### Provided records
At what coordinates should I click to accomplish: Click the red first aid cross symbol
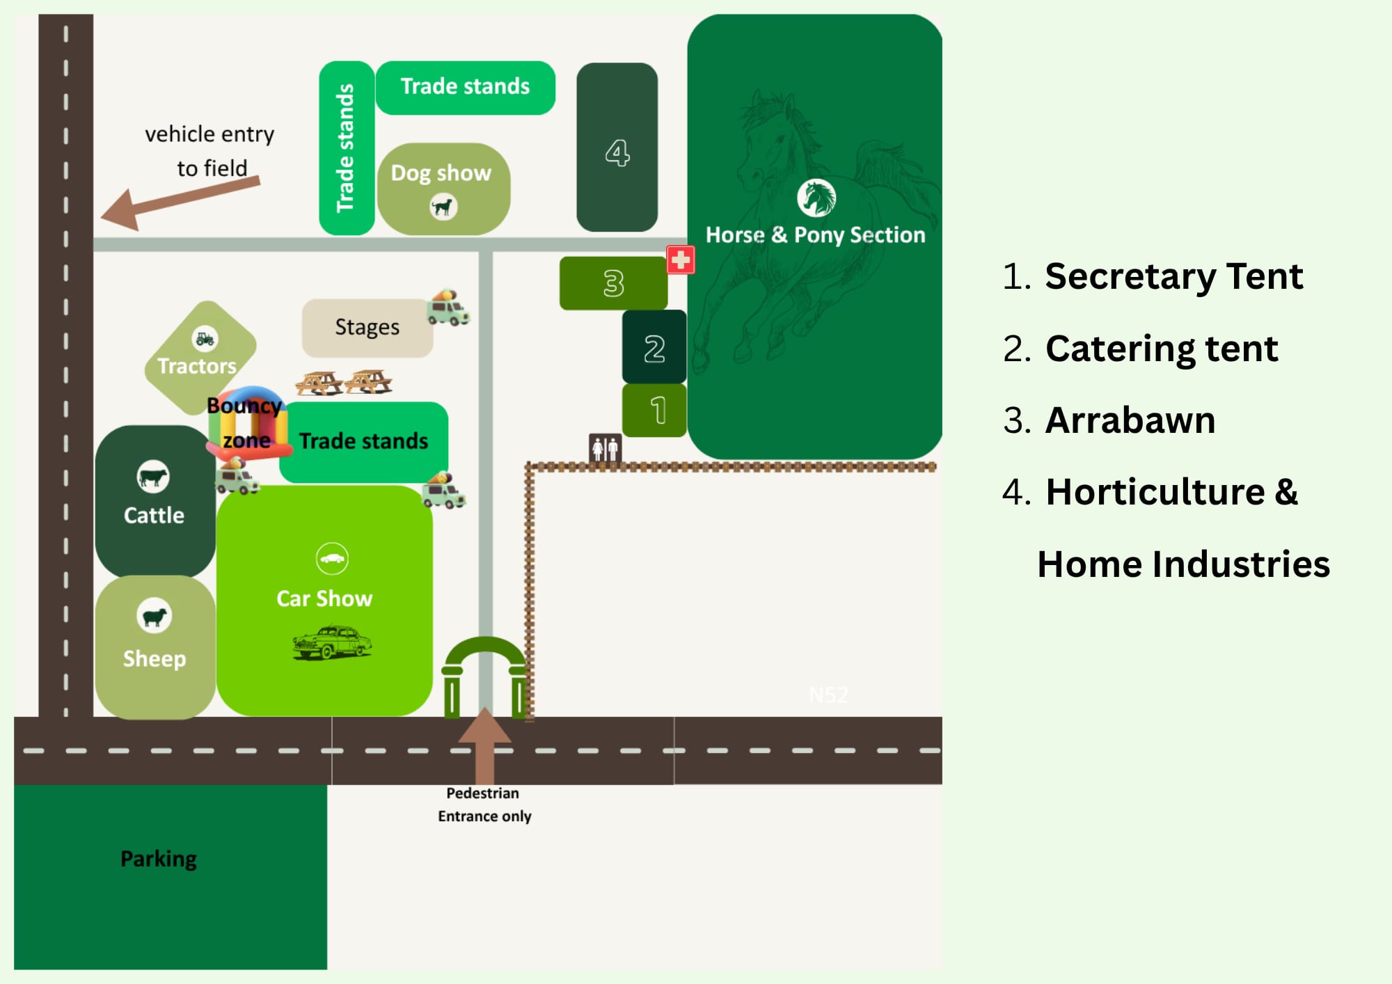click(680, 260)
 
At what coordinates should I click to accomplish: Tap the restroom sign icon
click(605, 448)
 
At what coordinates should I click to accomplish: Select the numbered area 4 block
click(617, 147)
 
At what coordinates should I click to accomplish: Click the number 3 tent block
click(613, 283)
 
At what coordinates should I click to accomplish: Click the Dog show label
click(441, 173)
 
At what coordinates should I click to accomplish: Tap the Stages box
click(367, 328)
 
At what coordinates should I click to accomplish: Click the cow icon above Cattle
click(153, 477)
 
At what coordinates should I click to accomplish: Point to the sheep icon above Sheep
click(154, 616)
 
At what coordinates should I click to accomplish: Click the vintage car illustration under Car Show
click(332, 641)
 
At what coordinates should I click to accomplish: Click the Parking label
click(159, 859)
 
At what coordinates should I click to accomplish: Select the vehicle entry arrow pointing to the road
click(180, 203)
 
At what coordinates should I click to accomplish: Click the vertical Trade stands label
click(345, 148)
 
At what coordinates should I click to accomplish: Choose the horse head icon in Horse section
click(816, 198)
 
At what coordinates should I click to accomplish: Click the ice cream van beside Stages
click(448, 307)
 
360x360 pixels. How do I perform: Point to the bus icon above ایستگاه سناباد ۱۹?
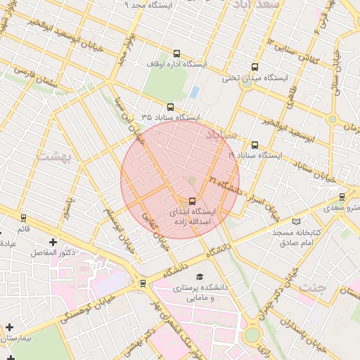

### Problem
Reproduce the listing above word for word, from its first line to its last, leaving out the pictures.

### Response below
At what coordinates should I click to accomplish: Click the red first aid cross symbol
click(680, 260)
 
At what coordinates should I click to accomplish: Tap the restroom sign icon
click(605, 448)
 
At what coordinates should I click to accomplish: Select the numbered area 4 block
click(617, 147)
 
At what coordinates should I click to accomplish: Click the number 3 tent block
click(613, 283)
 
At what coordinates should I click to accomplish: Click the Dog show label
click(441, 173)
 
At what coordinates should I click to accomplish: Tap the Stages box
click(367, 328)
 
At what coordinates should I click to accomplish: Click the cow icon above Cattle
click(153, 477)
 
At what coordinates should I click to accomplish: Point to the sheep icon above Sheep
click(154, 616)
 
At what coordinates should I click to accomplish: Click the vintage car illustration under Car Show
click(332, 641)
 
At what coordinates should I click to accomplish: Click the Parking label
click(159, 859)
 
At what coordinates should I click to accomplish: Select the vehicle entry arrow pointing to the road
click(180, 203)
 
At what coordinates should I click to accomplish: Click the vertical Trade stands label
click(345, 148)
 
At what coordinates should I click to accomplish: Choose the horse head icon in Horse section
click(816, 198)
 
At what coordinates should I click to accomplish: Click the ice cream van beside Stages
click(448, 307)
 
360x360 pixels. How do I perform: Point to the bus icon above ایستگاه سناباد ۱۹?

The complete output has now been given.